[Saved entries]
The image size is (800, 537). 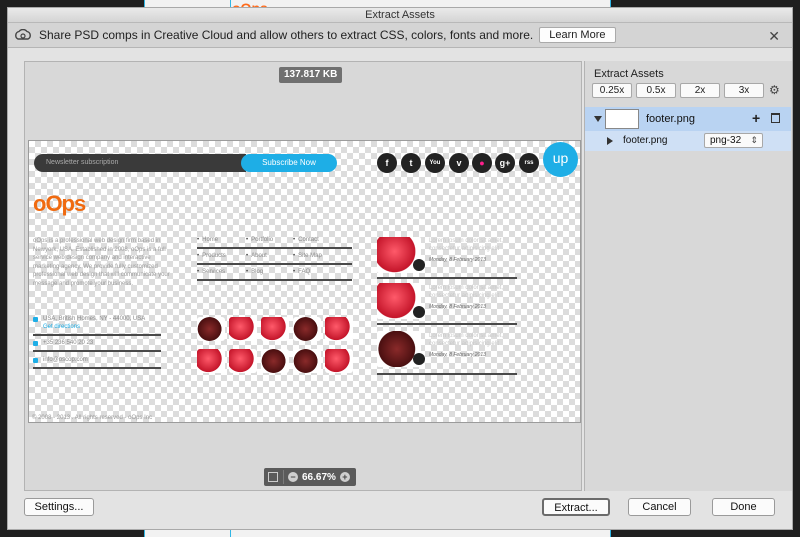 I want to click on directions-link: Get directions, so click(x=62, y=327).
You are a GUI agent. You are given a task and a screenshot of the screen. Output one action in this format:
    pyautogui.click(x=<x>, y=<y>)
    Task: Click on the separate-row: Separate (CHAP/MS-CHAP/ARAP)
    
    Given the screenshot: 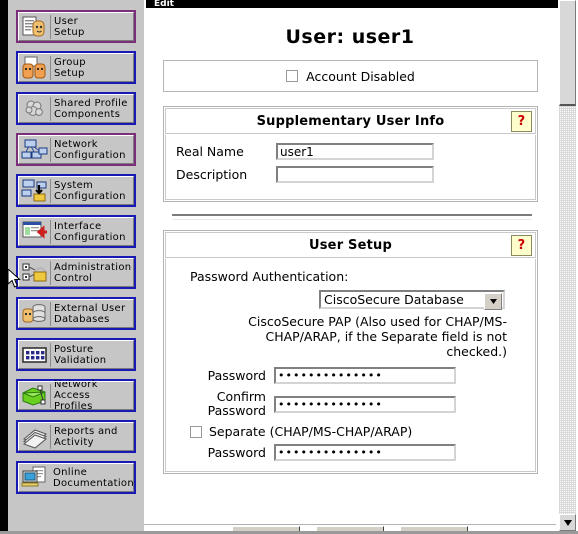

| What the task requires |
Write out the material word for word, from the line containing "You are a GUI" through the end. Leave the pictures out of your answer.

| Solution |
You are a GUI agent. You are given a task and a screenshot of the screen. Output one action in this format:
    pyautogui.click(x=<x>, y=<y>)
    Task: Click on the separate-row: Separate (CHAP/MS-CHAP/ARAP)
    
    Given the screenshot: 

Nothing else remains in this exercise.